Laxatives Treatment Summary Flashcards
When should constipation provoke urgent investigation?
New onset constipation in:
- patients over 50 years of age, or
accompanying symptoms such as:
- anaemia,
- abdominal pain,
- weight loss, or
- overt or occult blood in the stool
Urgent investigation because of the risk of malignancy or other serious bowel disorder.
General constipation advice?
- increase fibre slowly to avoid bloating (grains, fruit veg)
- adequate fluid
- fruit with fibre and sorbitol
Laxative abuse may lead to hypokalaemia.
What are the main types of laxatives?
- Bulk-forming
- Stimulant
- Faecal softeners
- Osmotic
- Others
Tell me about bulk forming laxatives?
- bran, ispaghula husk, methylcellulose, sterculia
- small hard stool in adults who cannot increase dietary fibre
- onset 72hrs
- Sx of flatulence, bloating and cramping may be exacerbated
- adequate fluid intake
- AVOID in intestinal obstruction
(methylcellulose is also a softener)
Tell me about stimulant laxatives?
- BISACODYL, sodium picosulfate
- anthroquinones: SENNA, co-danthramer, co-danthrusate
- increase motility, cramps
- avoid in intestinal obstruction
- glycerol suppositories are lubricant and rectal stimulant as mildly irritant
(danthramer ones are carcinogenic so only in terminally ill)
- docussate sodium is stimulant and softener)
Tell me about faecal softeners?
- decrease surface tension and increase penetrance of fluid
Suppositories: - DOCUSSATE SODIUM (also stimulant)

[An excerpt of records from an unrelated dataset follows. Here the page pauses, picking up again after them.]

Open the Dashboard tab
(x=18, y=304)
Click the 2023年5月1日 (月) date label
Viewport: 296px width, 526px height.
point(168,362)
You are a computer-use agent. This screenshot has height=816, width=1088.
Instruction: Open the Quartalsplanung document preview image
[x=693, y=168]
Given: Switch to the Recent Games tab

- GLYCEROL (also stimulant)
- arachis oil enemas
- liquid paraffin (adverse effects)
Tell me about osmotic laxatives?
- increase water in large bowel by keeping it or drawing it in
- LACTULOSE (not absorbed by GI)
- gives osmotic diarrhoea of low pH, decreases ammonia bacteria -> useful in hepatic encephalopathy
- MACROGOLS, draw fluid in, could prescribe with fluids to reduce dehydration
What are some Other drugs used in constipation?
Linaclotide
- guanylate cycling-C receptor agonist
- moderate to severe IBS constipation
Prucalopride
- selective 5HT4 receptor agonist with prokinetic properties
- chronic constipation in adults when other drugs laxatives have failed
What would you do for short duration constipation where dietary measures are ineffective?

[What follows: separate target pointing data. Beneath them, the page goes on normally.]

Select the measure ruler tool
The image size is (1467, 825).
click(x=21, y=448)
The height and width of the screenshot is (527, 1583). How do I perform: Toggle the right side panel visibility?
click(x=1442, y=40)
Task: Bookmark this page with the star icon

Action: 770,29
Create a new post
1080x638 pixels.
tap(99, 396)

- start with bulk-forming laxative, ensure adequate fluid
remain hard:
- add or switch to osmotic
soft but difficult to pass / inadequate empty:
- add a stimulant laxative
What do you do in opioid induced constipation?
- osmotic laxative and a stimulant laxative
- avoid bulk-forming laxatives
- naloxegol when response to other laxatives is inadequate
- methynaltrexone bromide when response to others is inadequate or as adjunct in palliative care
What do you do in faecal impaction?
Hard stools:
- high dose oral MACROGOL
Those with soft stool or still hard after macrogol:
- oral stimulant
Still inadequate response to orals:
- soft stool give bisacodyl (stimulant)
- hard stool give glycerol (softener)
more enemas: decussate sodium, arachis oil etc.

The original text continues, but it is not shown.